Do consider family members and friends.
After someone dies, family members and those who were close to them may have a desire to keep certain possessions. Before getting rid of an item that may hold sentimental value for someone else, set it aside and ask family and friends whether they’d like to hold onto it. Even though you’re the one going through your loved one’s things, many other people felt close to them in life and may wish to have a memento.
Don’t rush the decision-making process.
It’s tempting to want to keep everything your loved one owned, but this isn’t always practical. (Also, who has the space?) Perhaps you’re loath to let something go, like your loved one’s favorite sweater or their beloved book collection.
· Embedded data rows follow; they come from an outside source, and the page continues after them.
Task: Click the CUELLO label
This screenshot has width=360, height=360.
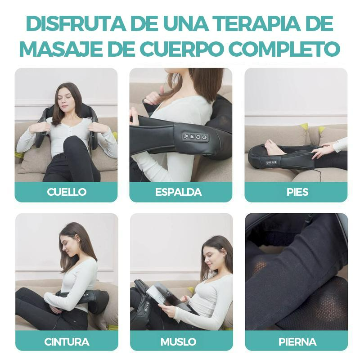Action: [x=66, y=192]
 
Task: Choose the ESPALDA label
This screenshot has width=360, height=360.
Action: [x=181, y=192]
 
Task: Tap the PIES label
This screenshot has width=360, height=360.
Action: [x=297, y=192]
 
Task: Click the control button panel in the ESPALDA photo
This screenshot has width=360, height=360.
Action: [x=195, y=136]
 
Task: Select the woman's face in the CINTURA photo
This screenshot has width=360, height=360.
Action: [x=67, y=247]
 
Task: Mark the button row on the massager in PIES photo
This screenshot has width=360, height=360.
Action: [x=271, y=162]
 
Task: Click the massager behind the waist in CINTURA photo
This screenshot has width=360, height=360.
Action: [x=97, y=301]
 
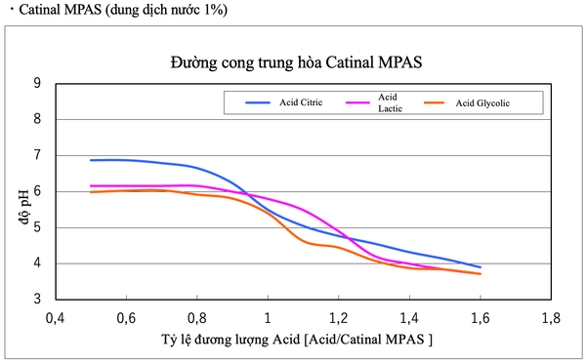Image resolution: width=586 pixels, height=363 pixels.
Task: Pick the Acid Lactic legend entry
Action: point(388,102)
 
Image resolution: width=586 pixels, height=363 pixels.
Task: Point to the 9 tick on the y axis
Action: point(37,84)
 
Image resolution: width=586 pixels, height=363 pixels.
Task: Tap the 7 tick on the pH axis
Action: point(37,156)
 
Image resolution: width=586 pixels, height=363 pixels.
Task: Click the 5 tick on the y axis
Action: point(37,227)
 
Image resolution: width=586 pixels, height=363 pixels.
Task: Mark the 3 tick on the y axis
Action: point(37,300)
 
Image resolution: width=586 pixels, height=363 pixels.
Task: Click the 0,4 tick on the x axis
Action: point(56,317)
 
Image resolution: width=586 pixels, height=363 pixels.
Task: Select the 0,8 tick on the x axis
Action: point(196,317)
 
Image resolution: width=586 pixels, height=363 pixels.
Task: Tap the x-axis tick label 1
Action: point(268,317)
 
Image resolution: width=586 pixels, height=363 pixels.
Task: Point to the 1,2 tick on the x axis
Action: point(339,317)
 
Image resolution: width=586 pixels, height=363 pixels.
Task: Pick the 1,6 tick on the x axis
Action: point(481,317)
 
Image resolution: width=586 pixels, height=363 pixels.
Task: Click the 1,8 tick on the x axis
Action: point(551,317)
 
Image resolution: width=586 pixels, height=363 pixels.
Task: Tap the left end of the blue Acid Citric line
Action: point(91,160)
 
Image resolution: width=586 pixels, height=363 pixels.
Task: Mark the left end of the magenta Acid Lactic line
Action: point(91,186)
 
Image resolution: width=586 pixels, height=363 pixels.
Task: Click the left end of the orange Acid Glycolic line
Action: point(91,192)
Give yourself ample time to make decisions about what to save and what to sell, donate, or recycle.
Don’t forget to take care of yourself.
It’s easy to neglect self-care when you’ve got a task like sorting through your loved one’s things on your plate. Be sure to take frequent breaks and give yourself time to grieve if you need it. Remember that you don’t have to do this alone. Call a close friend or trusted family member for help.